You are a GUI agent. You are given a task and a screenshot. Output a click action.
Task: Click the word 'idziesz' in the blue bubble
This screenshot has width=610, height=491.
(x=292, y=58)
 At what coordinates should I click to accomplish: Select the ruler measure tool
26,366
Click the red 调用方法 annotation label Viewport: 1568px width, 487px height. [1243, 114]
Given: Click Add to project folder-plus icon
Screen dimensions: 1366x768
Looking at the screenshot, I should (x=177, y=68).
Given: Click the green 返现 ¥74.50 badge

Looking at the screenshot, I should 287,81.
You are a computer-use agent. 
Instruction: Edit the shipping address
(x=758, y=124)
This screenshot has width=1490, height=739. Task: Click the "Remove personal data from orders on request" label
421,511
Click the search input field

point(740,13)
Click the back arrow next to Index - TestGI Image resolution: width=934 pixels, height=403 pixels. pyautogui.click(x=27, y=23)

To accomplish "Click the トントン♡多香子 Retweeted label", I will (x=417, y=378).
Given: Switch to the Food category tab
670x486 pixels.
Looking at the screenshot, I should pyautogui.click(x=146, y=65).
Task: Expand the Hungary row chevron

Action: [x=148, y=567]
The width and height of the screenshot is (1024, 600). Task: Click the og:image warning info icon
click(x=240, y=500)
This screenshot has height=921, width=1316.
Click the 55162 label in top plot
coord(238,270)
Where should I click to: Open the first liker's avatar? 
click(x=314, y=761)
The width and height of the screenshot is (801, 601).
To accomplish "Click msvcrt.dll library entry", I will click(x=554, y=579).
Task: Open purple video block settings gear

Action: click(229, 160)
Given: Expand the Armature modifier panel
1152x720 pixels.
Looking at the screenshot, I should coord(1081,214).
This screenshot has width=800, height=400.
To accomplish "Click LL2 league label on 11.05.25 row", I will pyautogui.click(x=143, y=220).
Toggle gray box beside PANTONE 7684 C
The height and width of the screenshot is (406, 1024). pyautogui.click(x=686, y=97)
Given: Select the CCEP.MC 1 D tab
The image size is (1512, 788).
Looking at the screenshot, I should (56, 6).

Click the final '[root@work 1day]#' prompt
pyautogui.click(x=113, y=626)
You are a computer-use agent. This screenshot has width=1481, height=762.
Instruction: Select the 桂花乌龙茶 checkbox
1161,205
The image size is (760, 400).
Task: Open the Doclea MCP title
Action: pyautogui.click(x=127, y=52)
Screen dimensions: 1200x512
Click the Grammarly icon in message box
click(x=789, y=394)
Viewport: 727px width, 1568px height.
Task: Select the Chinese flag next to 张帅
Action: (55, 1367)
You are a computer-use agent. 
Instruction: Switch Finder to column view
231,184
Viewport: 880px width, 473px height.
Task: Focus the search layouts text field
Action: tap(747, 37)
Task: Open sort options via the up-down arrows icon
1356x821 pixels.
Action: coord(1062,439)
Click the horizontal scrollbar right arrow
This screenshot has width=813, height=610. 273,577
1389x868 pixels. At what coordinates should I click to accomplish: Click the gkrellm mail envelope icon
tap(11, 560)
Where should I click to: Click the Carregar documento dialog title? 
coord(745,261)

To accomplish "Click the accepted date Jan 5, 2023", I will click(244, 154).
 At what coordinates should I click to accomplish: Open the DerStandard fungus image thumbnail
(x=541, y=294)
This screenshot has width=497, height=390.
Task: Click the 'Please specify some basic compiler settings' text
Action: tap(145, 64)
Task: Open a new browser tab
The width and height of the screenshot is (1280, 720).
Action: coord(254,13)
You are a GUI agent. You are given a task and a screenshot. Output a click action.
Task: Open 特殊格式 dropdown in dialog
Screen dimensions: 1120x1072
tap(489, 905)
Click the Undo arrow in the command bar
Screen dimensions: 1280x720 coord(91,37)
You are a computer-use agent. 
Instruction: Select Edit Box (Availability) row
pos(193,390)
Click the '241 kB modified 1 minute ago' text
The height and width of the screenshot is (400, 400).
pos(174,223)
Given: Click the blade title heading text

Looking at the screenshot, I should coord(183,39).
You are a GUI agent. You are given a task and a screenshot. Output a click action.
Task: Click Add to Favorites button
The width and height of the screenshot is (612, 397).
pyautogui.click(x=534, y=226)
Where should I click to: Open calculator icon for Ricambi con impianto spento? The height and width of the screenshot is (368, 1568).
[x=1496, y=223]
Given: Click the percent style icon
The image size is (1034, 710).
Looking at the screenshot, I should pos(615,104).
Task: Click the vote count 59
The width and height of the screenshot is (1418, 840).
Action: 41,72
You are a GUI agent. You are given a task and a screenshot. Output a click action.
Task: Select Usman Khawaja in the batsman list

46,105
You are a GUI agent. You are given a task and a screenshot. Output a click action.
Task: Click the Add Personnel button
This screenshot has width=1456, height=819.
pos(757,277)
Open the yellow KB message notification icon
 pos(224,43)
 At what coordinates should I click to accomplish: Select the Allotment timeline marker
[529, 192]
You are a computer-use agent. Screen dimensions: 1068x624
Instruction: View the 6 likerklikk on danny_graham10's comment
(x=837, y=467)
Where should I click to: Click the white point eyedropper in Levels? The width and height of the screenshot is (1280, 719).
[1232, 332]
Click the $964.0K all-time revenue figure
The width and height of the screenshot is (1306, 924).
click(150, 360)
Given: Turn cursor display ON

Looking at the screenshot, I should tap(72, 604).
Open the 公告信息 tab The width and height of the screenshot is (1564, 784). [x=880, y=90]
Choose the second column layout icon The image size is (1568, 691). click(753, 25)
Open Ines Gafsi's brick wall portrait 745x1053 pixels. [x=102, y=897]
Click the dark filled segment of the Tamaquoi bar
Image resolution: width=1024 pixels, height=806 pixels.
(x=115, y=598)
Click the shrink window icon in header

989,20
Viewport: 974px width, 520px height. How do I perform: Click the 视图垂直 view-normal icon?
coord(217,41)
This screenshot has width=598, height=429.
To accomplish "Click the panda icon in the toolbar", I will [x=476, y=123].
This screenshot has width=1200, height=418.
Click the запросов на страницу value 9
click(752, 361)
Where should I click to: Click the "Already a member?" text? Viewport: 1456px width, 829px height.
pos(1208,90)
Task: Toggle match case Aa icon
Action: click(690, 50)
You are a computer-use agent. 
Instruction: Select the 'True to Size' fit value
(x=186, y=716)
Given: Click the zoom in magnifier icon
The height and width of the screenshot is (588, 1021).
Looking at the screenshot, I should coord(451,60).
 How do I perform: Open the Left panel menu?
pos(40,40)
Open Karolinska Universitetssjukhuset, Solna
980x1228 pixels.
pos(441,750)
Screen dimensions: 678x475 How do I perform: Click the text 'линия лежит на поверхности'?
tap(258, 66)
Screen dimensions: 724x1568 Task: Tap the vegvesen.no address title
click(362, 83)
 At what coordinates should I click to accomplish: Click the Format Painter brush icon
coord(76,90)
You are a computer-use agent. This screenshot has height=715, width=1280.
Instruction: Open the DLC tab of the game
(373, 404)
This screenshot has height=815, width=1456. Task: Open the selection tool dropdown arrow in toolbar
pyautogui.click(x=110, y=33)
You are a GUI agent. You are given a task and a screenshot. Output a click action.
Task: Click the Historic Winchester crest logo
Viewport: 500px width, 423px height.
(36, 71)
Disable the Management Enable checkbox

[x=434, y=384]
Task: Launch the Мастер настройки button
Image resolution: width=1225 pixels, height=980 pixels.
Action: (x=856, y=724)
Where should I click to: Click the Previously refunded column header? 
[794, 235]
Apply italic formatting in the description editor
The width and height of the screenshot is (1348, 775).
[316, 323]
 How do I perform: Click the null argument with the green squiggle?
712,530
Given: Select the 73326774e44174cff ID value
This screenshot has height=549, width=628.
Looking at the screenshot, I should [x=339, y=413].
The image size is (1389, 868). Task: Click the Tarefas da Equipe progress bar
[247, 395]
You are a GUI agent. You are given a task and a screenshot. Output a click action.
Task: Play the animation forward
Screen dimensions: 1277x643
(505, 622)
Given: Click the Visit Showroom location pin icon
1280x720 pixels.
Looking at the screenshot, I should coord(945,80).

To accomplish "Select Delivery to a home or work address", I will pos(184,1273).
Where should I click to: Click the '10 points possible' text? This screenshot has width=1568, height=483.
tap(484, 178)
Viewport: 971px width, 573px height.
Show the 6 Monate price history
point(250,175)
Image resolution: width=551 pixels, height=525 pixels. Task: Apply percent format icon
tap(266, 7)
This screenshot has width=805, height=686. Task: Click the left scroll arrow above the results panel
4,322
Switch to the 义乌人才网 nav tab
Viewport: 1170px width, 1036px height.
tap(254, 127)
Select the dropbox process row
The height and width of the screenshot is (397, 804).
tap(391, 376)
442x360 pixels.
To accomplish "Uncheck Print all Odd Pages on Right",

***

WHAT IS EXPECTED:
Beginning with the first line of the listing above, please write out every line exactly until you reach the line that contains "This screenshot has width=800, height=400.", and include that one too.

EXERCISE RESULT:
You are a GUI agent. You are given a task and a screenshot. Output a click action.
Task: Click the word 'idziesz' in the blue bubble
This screenshot has width=610, height=491.
(x=292, y=58)
 At what coordinates should I click to accomplish: Select the ruler measure tool
26,366
Click the red 调用方法 annotation label Viewport: 1568px width, 487px height. [1243, 114]
Given: Click Add to project folder-plus icon
Screen dimensions: 1366x768
Looking at the screenshot, I should (x=177, y=68).
Given: Click the green 返现 ¥74.50 badge

Looking at the screenshot, I should 287,81.
You are a computer-use agent. 
Instruction: Edit the shipping address
(x=758, y=124)
This screenshot has width=1490, height=739. Task: Click the "Remove personal data from orders on request" label
421,511
Click the search input field

point(740,13)
Click the back arrow next to Index - TestGI Image resolution: width=934 pixels, height=403 pixels. pyautogui.click(x=27, y=23)

To accomplish "Click the トントン♡多香子 Retweeted label", I will (x=417, y=378).
Given: Switch to the Food category tab
670x486 pixels.
Looking at the screenshot, I should pyautogui.click(x=146, y=65).
Task: Expand the Hungary row chevron

Action: [x=148, y=567]
The width and height of the screenshot is (1024, 600). Task: Click the og:image warning info icon
click(x=240, y=500)
This screenshot has height=921, width=1316.
Click the 55162 label in top plot
coord(238,270)
Where should I click to: Open the first liker's avatar? 
click(x=314, y=761)
The width and height of the screenshot is (801, 601).
To accomplish "Click msvcrt.dll library entry", I will click(x=554, y=579).
Task: Open purple video block settings gear

Action: click(229, 160)
Given: Expand the Armature modifier panel
1152x720 pixels.
Looking at the screenshot, I should coord(1081,214).
This screenshot has width=800, height=400.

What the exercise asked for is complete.